Objective: Stereo-electroencephalography (SEEG)-guided radiofrequency thermocoagulation (RFTC) is being used incrementally in the invasive diagnosis of epilepsy. There is currently a lack of information regarding the potential cognitive consequences of the extended use of this technique. This work describes, for the first time, the cognitive outcomes after RFTC in patients with temporal lobe epilepsy (TLE), evaluated longitudinally and using a control group.

Methods: Forty-eight adult patients with drug-resistant unilateral TLE (30 RFTC-treated patients and 18 controls) were evaluated using a comprehensive neuropsychological protocol at baseline. In the RFTC group, two follow-up assessments were performed at 3 months and 1 year. The control group was reevaluated after 1 year. Two analyses were performed: 1) group-level analyses, in which linear mixed models were applied according to TLE lateralization (intragroup and intergroup [RFTC vs control] comparisons), and 2) individual-level analyses, in which the Reliable Change Index (RCI) algorithm was developed and a 90% CI (cutoff ± 1.64) was used to describe neuropsychological outcomes at 1 year post-RFTC. A memory subanalysis was performed in hippocampal RFTC patients (25/30). A Spearman coefficient study was conducted to determine the correlation between cognitive change and thermocoagulated contacts.
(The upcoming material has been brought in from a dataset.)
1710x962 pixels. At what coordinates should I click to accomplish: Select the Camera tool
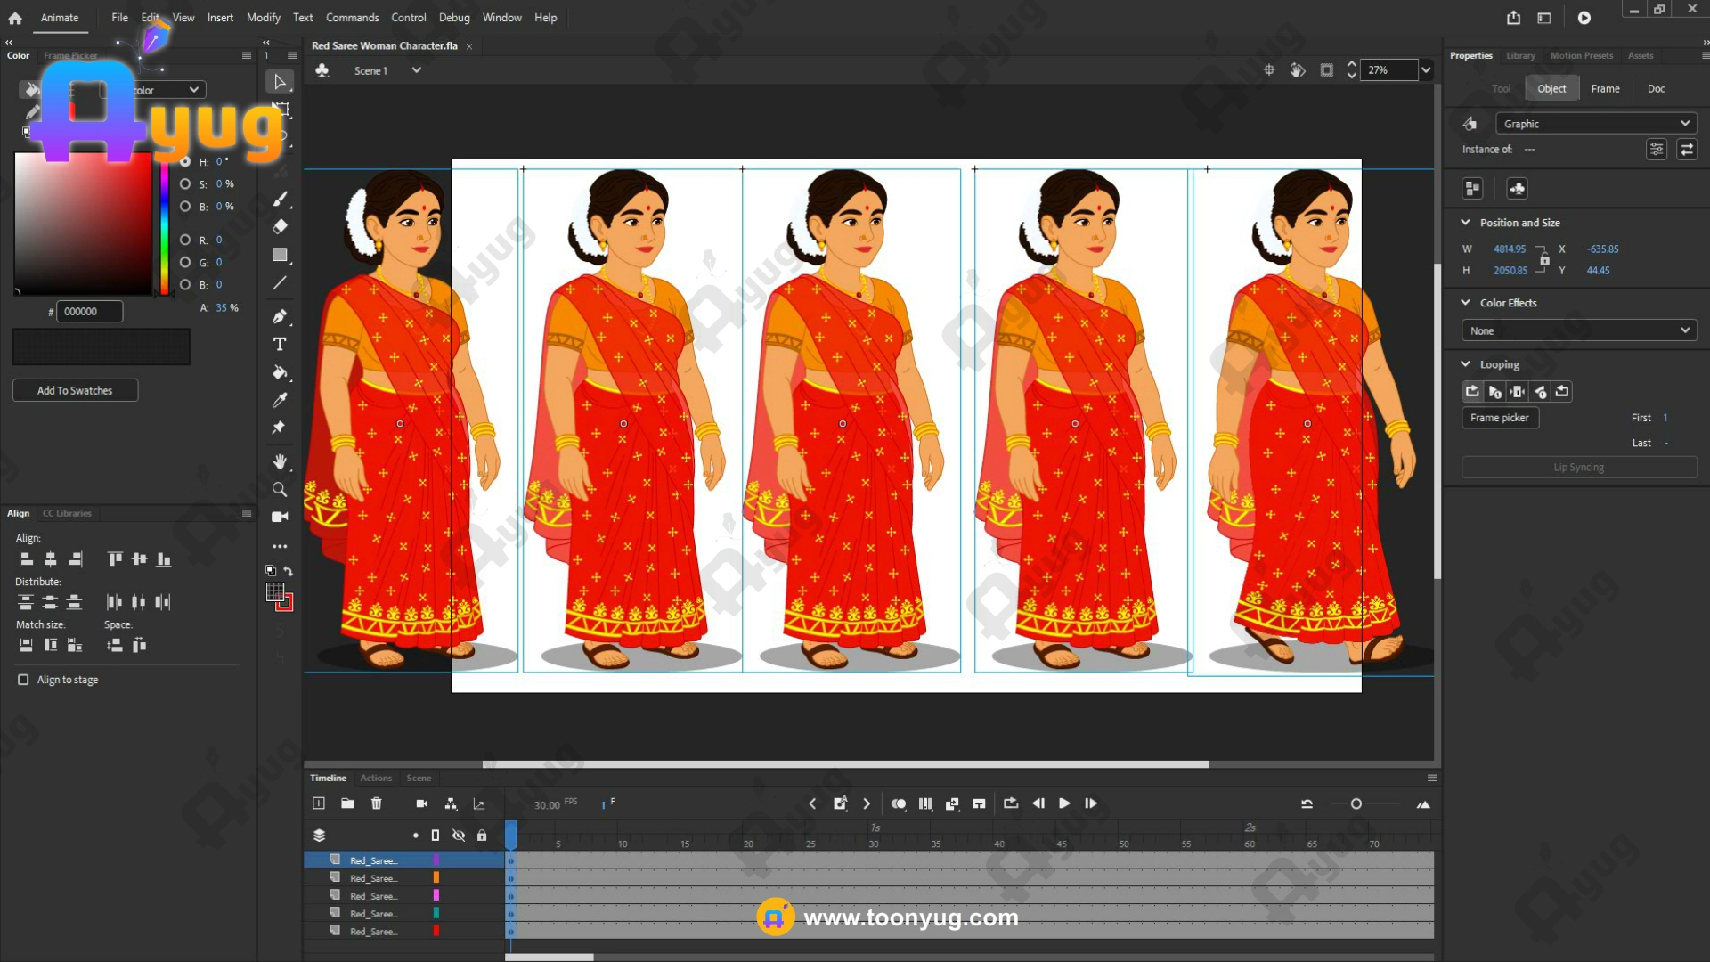point(280,517)

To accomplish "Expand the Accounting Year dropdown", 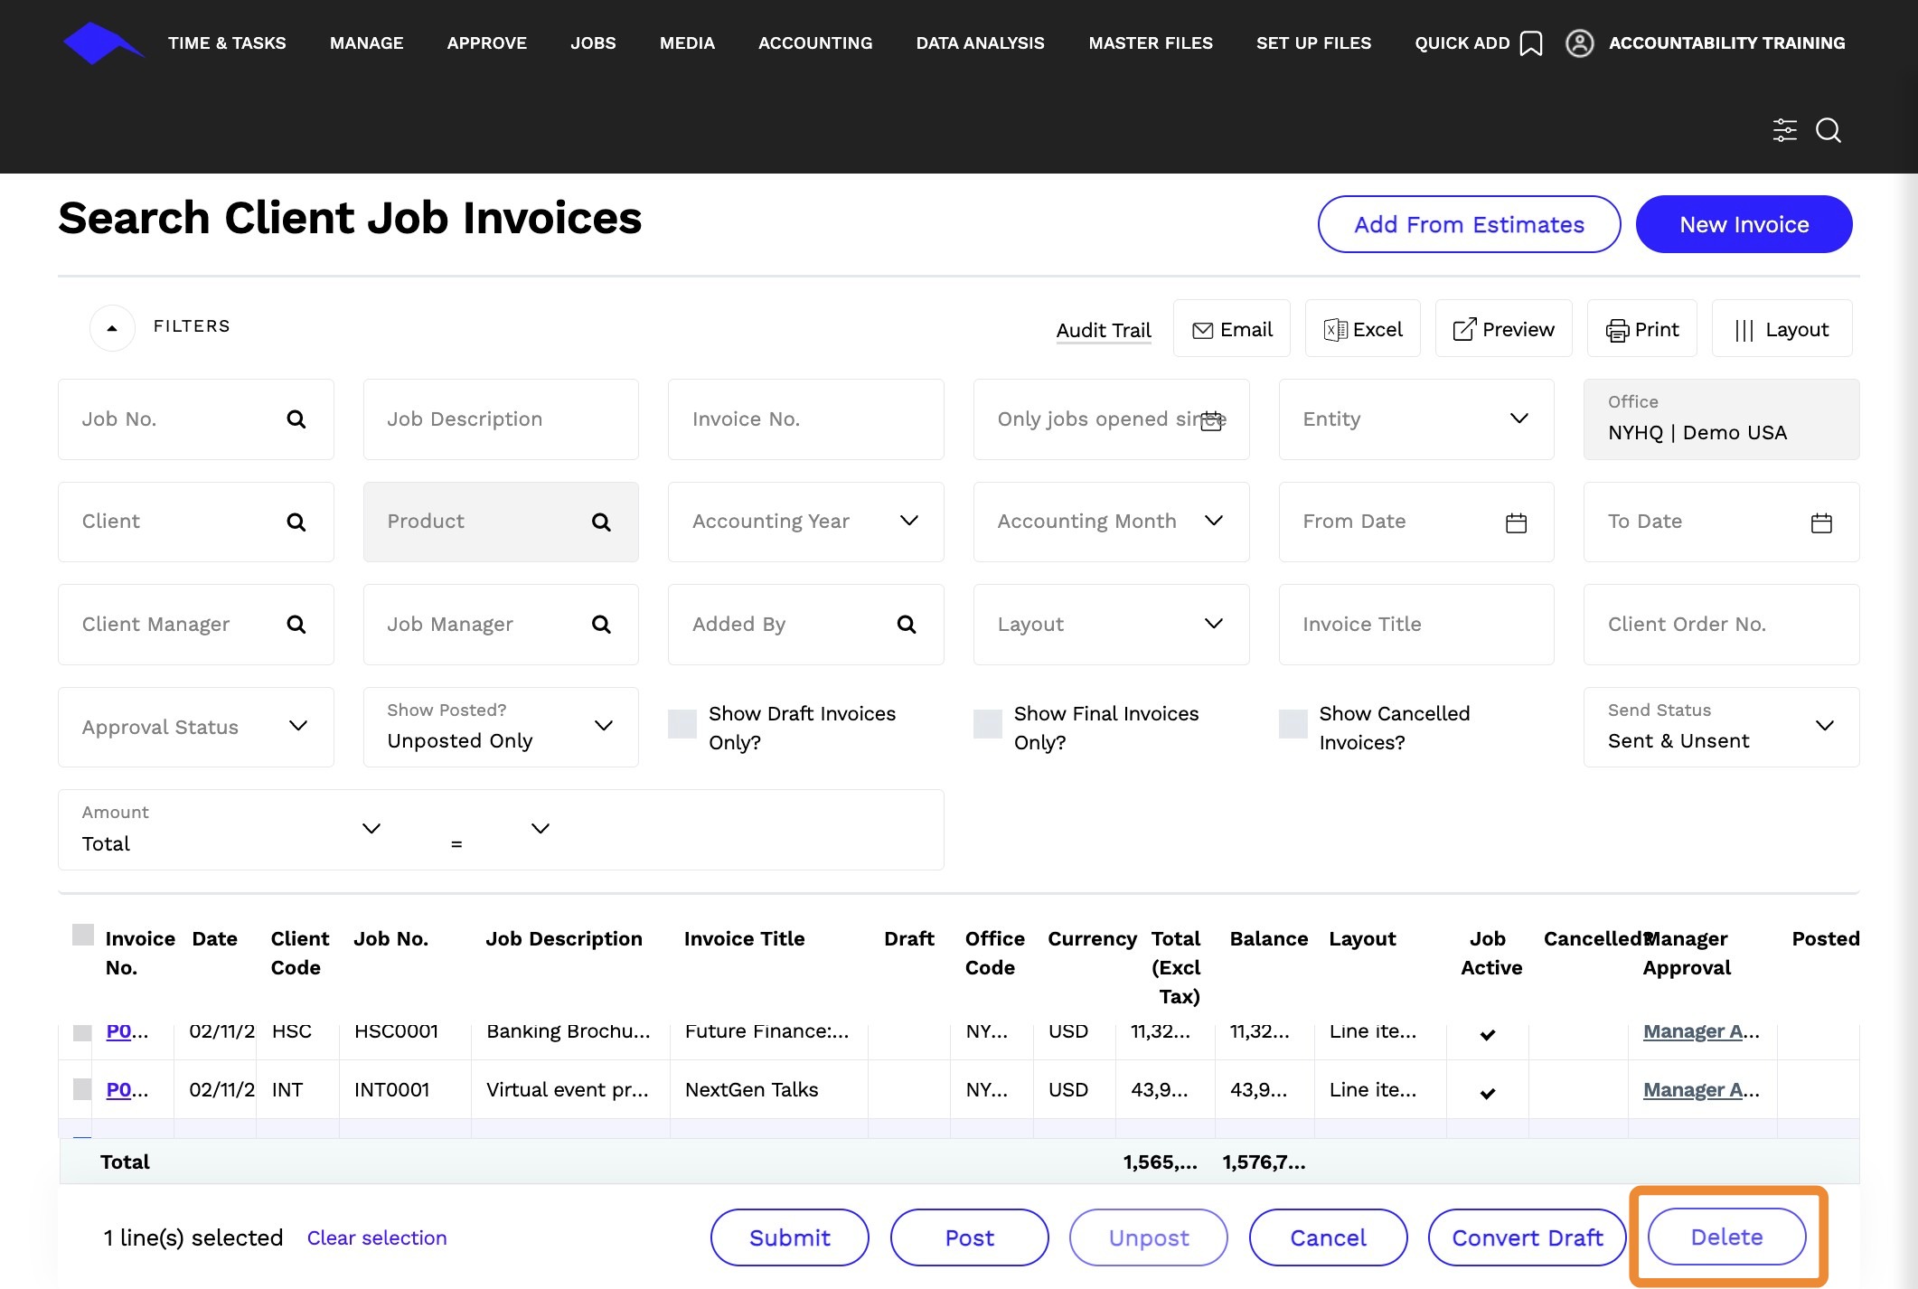I will pyautogui.click(x=909, y=521).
Results: Left- and right-sided TLE patients treated with RFTC showed cognitive preservation at baseline. At a group level, the short-term evaluation, including verbal and visual memory, language, and executive functions, showed preservation in these domains and no significant differences compared with baseline. In the long-term follow-up assessment (1 year after RFTC), no significant intragroup changes were found, nor were significant changes found in comparison with the control group. The RCI algorithm showed that significant individual cognitive losses and gains were infrequent. Three patients presented with naming deficits, only 1 (3.3%) of whom showed a clinically significant deficit. Significant gains were more prevalent in executive function tests with a speed component (4/20 left-sided RFTC patients). Twenty-five of the 30 (83%) patients were treated with hippocampal RFTC. No patients experienced significant loss in verbal delayed memory in the left-sided RFTC sample or in visual delayed memory in the right-sided RFTC sample. The correlations between cognitive change and RFTC contacts were mostly nonsignificant.

Conclusions: In the group-level comparisons, discernible cognitive impairment following RFTC was not evidenced. The majority of patients did not exhibit significant individual declines during the 1-year follow-up period. Notably, the procedural intervention yielded no substantial repercussions on memory functioning following hippocampal RFTC. These findings underscore the evidence supporting the cognitive preservation associated with SEEG-guided RFTC.